Chris sah hinter sich. Er grüßte, und betrachtete die Mitfahrer genauer. Die Frauen hatten sich viel Mühe mit dem Ändern der Kleidung gemacht. Die Männer waren rasiert; die Haare waren geschnitten.
Wenn die Polizei nicht nach Papieren fragt, muss alles in Ordnung gehen. Sie sehen aus wie durchschnittliche thailändische Touristen.
Er sagte: „Also dann: Auf zum Fluss.“ Die Fahrt in die Freiheit begann.
*****
Die Landschaft war gebirgig. Tiefe Täler wechselten sich mit atemberaubenden Berghöhen ab. Die kurvenreiche, enge Straße zwang zu langsamer Fahrt. Oftmals stiegen auf einer Seite der Straße Berge fast senkrecht an. Auf der anderen Straßenseite taten sich tiefe, beinahe senkrechte Schluchten auf.

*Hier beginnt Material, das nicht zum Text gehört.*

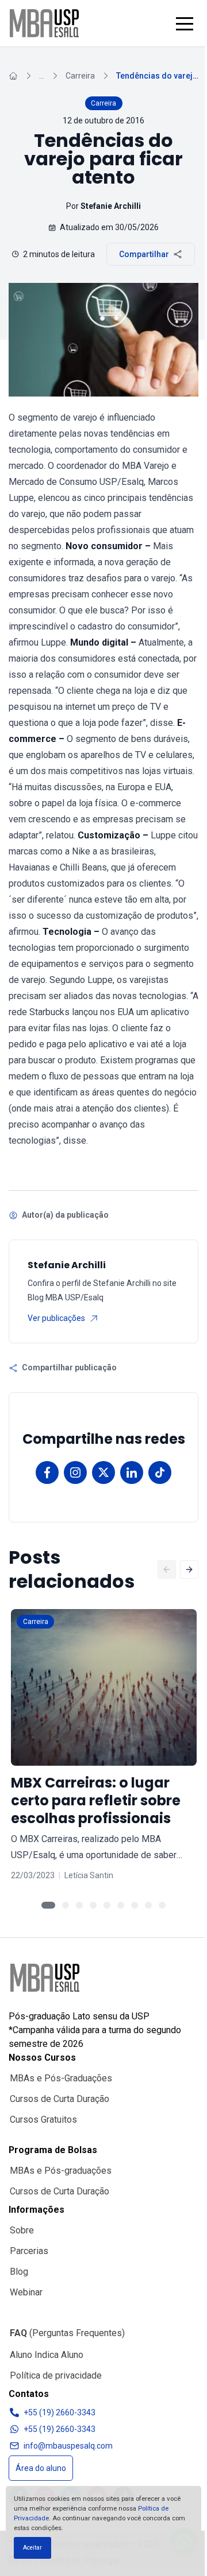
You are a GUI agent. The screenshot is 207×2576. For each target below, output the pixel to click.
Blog (19, 2271)
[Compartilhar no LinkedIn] (132, 1472)
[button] (184, 23)
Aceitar (32, 2547)
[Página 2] (65, 1905)
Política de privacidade (56, 2375)
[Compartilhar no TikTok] (160, 1472)
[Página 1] (48, 1905)
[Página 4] (93, 1905)
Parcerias (29, 2250)
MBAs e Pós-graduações (61, 2170)
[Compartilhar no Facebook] (47, 1472)
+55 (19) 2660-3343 (59, 2412)
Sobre (22, 2230)
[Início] (13, 75)
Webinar (26, 2292)
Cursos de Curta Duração (59, 2098)
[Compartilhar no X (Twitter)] (103, 1472)
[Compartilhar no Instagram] (75, 1472)
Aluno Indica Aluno (46, 2354)
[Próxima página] (189, 1569)
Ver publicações (56, 1318)
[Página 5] (106, 1905)
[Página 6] (120, 1905)
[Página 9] (162, 1905)
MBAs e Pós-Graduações (61, 2078)
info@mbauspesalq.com (68, 2445)
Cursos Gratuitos (43, 2119)
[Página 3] (79, 1905)
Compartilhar (144, 254)
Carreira (80, 75)
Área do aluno (41, 2468)
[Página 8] (148, 1905)
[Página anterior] (167, 1569)
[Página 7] (134, 1905)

Chris blickte nach hinten. Er sah freundliche Gesichter. Er entspannte sich, plauderte. „So sind viele Strassen in Südamerika, die durch die Anden führen. Man ist dem Himmel nah. Wenn man nach unten schaut, blickt man in die Hölle. Es kann einem Angst und Bange werden!“
Zwei Stunden nach der Abfahrt hielten sie an einem Militärposten. Keiner der Soldaten wollte seinen schattigen Platz unter einem alten Sonnenschirm verlassen. Unkontrolliert winkte man sie durch.
Nach vier Stunden legten sie an einer Raststätte einen Stopp ein. Alle bis auf Lia Thao stiegen aus. Chris ging in den angeschlossenen Supermarkt und kaufte Bananen, Wasser und Milchgetränke für die Kinder.
Vor ihnen lagen noch etwa 200 Kilometer, also mindestens weitere vier Stunden bergauf und bergab auf der kurvenreichen, gefährlichen Strecke.
*****
Zwei Stunden später kam ein weiterer Kontrollposten in Sicht. Einer von zwei Soldaten näherte sich auf der Fahrerseite dem Bus und sprach mit Lia Thao. Er umrundete das Auto und sah Chris an. „Passports, please.“
Der Soldat blätterte in dem Pass, und steckte ihn in die rechte Hosentasche.
“No, no,“protestierte Chris.
Der Soldat murmelte etwas und ließ seinen Blick wissend über die restlichen Insassen schweifen: „Your Lao travel permit.“
Die hinten sitzenden H’mong sahen sich an.
Der Soldat ließ sein am Trageriemen geschultertes Gewehr zur Seite gleiten und brachte es in Anschlag. Der zweite Posten am Straßenrand stand auf.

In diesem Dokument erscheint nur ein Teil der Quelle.